There is a mock marriage by capture. Follows a khorovod, or choral dance. Then there is a
series of games of rival tribes. The Celebrant consecrates the soil for its renewal of
production. The second part shows us the preparation of the sacrificial victim, who must
dance herself to death. The whole drama of action is an appeal for fertility.

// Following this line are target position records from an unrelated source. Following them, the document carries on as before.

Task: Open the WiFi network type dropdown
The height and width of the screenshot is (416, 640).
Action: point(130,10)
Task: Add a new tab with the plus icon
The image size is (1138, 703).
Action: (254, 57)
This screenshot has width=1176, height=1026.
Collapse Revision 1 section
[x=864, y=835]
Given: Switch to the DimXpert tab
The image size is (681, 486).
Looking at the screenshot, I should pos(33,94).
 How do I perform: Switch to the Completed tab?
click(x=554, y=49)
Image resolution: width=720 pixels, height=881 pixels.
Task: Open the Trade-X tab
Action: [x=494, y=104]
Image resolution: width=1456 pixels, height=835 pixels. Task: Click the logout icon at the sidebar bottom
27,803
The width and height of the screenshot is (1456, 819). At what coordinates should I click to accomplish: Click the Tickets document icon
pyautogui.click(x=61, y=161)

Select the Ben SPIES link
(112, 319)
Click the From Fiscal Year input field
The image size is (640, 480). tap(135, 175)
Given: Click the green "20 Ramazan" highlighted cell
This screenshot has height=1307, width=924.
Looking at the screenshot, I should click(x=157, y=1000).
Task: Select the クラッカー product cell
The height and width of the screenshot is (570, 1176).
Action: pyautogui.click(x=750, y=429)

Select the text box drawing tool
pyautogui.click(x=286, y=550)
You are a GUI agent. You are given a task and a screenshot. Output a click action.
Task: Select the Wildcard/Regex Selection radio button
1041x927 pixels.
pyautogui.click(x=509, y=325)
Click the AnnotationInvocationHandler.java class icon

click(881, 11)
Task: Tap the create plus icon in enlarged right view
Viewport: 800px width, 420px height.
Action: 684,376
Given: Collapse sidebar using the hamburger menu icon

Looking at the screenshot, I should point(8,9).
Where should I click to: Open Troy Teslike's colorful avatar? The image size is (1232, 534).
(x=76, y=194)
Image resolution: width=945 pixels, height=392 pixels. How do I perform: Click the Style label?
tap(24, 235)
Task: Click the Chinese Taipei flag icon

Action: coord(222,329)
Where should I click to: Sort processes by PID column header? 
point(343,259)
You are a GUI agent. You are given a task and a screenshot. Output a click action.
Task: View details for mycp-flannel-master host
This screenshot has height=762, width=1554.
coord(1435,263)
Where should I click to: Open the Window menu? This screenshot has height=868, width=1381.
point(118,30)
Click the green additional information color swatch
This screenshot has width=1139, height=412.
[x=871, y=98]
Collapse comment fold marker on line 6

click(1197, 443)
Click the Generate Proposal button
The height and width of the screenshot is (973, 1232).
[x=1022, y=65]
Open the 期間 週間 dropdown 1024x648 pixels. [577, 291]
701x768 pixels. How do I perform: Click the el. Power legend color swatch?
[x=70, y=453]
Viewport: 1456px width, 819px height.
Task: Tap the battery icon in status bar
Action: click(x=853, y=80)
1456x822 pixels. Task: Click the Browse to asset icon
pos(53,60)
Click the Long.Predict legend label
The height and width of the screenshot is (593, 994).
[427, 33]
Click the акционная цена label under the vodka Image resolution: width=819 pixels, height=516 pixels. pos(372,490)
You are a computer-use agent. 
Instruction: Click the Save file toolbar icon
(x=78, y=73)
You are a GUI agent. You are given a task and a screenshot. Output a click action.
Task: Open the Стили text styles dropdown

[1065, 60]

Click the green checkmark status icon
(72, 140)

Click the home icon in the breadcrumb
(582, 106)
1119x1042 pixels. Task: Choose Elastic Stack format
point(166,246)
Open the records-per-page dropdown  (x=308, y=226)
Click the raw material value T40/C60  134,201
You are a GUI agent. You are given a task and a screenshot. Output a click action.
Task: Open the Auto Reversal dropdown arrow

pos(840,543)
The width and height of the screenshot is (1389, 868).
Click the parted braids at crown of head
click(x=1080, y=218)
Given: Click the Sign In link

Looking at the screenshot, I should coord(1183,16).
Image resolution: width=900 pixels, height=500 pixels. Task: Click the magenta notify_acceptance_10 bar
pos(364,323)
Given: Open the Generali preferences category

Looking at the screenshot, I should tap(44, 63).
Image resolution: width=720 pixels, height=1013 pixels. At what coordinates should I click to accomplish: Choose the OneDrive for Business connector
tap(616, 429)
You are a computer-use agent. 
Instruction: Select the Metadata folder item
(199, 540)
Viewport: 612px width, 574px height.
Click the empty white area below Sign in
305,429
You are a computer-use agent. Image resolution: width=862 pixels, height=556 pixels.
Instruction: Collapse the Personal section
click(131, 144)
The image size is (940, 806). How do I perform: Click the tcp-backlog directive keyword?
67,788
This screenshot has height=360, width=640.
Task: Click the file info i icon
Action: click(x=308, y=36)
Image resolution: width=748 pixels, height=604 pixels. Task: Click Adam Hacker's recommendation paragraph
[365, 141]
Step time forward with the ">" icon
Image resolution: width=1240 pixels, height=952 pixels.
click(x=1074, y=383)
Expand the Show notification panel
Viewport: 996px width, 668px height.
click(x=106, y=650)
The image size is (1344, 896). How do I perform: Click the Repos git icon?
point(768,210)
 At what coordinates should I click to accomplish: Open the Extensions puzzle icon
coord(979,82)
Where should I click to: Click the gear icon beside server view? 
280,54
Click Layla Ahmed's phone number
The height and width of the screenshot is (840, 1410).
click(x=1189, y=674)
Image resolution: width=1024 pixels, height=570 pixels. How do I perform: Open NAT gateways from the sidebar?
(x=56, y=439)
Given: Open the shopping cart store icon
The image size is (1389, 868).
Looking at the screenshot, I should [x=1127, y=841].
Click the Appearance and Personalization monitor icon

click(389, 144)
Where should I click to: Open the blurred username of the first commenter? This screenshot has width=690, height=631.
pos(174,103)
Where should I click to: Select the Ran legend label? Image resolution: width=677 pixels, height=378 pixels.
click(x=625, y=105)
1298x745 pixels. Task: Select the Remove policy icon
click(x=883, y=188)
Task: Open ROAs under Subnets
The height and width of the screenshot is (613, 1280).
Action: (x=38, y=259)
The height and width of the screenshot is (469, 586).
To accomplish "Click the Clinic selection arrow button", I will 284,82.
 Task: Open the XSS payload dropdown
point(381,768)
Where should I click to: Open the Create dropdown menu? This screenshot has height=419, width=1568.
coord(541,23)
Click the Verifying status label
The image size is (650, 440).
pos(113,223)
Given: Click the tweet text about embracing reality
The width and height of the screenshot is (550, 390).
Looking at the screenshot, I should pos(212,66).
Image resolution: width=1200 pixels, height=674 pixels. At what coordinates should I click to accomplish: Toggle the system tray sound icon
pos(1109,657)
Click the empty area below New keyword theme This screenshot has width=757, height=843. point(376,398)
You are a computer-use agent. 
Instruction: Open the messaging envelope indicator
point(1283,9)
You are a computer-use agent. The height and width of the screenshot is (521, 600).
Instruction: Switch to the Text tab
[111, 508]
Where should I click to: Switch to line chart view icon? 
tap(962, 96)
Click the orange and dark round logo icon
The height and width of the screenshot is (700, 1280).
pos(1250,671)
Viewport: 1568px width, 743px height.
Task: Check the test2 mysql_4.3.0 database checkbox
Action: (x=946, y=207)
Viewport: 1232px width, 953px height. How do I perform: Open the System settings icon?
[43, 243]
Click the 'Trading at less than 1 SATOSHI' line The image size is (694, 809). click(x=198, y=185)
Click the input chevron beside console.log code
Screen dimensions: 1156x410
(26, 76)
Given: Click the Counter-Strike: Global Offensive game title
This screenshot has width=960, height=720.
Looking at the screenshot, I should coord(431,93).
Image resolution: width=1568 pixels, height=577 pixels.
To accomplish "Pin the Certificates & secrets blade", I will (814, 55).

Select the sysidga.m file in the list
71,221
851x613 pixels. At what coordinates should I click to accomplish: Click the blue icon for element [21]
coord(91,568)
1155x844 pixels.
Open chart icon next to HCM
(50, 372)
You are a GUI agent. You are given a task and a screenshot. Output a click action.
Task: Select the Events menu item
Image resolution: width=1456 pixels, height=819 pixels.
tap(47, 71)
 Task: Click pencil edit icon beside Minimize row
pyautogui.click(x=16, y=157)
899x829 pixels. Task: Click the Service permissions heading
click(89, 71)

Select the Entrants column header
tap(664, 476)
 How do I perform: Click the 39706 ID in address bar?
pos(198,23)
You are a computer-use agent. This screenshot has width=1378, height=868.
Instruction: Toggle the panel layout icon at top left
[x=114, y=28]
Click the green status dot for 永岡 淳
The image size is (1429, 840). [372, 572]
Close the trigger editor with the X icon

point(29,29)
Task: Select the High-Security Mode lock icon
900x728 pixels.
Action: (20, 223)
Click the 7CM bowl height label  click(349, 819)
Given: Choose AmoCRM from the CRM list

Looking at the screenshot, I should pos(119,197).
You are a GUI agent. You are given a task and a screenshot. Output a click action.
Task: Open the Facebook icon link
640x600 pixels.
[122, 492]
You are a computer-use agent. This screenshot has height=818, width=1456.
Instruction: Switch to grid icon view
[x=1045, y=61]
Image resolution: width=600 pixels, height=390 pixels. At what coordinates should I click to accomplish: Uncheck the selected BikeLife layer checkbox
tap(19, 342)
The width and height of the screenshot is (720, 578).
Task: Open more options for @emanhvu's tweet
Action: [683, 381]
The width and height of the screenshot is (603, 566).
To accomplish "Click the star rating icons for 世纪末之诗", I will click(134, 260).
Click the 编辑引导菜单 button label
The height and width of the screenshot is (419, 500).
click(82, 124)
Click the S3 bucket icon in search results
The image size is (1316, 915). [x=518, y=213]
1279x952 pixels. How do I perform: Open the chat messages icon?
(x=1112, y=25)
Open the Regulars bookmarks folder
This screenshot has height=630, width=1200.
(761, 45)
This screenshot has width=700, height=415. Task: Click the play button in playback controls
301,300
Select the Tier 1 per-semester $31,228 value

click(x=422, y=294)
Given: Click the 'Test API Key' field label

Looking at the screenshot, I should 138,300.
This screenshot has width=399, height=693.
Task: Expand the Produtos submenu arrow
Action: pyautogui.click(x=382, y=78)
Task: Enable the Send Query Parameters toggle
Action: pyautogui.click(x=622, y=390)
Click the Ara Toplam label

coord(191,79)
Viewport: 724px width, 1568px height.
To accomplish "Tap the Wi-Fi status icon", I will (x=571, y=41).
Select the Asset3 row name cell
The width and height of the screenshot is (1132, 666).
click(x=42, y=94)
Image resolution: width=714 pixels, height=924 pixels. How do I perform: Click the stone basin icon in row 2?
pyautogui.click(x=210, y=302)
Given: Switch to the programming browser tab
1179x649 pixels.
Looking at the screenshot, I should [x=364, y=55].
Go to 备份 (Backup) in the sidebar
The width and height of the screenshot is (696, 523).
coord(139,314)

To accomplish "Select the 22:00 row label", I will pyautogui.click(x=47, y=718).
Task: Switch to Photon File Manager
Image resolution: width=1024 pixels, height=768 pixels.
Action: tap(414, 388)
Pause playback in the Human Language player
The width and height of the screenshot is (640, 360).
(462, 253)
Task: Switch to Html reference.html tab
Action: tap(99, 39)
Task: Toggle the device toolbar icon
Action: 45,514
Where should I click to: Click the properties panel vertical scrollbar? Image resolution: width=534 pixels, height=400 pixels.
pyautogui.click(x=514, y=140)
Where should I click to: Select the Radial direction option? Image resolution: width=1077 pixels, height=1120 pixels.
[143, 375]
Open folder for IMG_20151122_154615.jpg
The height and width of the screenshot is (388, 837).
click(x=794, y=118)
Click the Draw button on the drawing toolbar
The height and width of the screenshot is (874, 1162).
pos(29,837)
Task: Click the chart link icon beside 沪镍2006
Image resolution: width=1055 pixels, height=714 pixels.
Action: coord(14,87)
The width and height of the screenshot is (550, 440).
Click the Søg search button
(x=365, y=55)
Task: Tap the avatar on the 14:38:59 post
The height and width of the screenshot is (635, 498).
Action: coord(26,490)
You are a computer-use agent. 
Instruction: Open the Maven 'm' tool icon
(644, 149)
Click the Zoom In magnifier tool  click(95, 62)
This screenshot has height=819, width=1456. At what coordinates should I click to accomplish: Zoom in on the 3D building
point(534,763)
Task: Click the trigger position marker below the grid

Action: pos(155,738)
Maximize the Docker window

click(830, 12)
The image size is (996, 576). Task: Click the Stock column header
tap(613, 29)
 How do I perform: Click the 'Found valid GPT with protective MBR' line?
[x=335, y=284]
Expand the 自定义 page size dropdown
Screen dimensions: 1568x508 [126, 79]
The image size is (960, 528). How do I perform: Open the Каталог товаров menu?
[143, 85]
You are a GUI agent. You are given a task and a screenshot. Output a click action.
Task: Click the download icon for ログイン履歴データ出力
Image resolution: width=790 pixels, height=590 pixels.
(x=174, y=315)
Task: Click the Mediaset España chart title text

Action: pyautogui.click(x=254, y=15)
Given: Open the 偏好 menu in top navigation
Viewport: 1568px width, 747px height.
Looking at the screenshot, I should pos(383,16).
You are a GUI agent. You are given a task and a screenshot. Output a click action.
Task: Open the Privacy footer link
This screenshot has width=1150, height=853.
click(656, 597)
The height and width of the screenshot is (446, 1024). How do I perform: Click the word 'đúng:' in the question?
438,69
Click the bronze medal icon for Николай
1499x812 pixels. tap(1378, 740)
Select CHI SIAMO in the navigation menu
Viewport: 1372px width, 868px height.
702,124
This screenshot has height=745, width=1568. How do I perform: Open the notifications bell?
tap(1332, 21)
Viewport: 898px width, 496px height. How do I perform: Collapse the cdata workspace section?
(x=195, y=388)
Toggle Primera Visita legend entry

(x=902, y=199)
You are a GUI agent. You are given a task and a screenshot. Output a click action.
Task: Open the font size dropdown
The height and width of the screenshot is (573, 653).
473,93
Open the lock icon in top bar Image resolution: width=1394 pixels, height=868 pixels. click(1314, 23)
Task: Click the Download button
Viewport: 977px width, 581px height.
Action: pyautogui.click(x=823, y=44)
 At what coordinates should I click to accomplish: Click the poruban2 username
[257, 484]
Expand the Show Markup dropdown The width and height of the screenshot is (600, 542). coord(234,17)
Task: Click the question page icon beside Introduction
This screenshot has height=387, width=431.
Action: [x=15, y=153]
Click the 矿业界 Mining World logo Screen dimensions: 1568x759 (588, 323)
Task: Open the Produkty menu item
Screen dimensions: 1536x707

Neither Mr.
Stravinsky nor Mr. Massine coud wholly avoid symbolism.
The dancers had been well rehearsed. They were accurate in rhythm and almost perfect in
unanimity of movement. Nevertheless the action cannot be said to have done much for the
music. The spirit of Stravinsky's stark and brutual style was excellently reproduced, but the
result was not stirring to the imagination. The probabilities are that most music lovers, with
the help of program notes, would create for themselves a more splendid dream, while
listening to the score.
Martha Graham as the sacrificial maiden accomplished much by her action and her facial
expression. Gould Stevens as the celebrant commanded praise. The Philadelphia Orchestra
played both scores admirably and Mr. Stokowski, looming above an elevated podium, looked
almost like one of the actors in the dramas. The stage settings and costumes for the Stravinsky
work were designed by Nicolas Roerich and were well suited to the requirements of the work.
There was a brilliant audience of music lovers, musicians, searchers after new thought and
cultivated lookers-on in the activities of the town.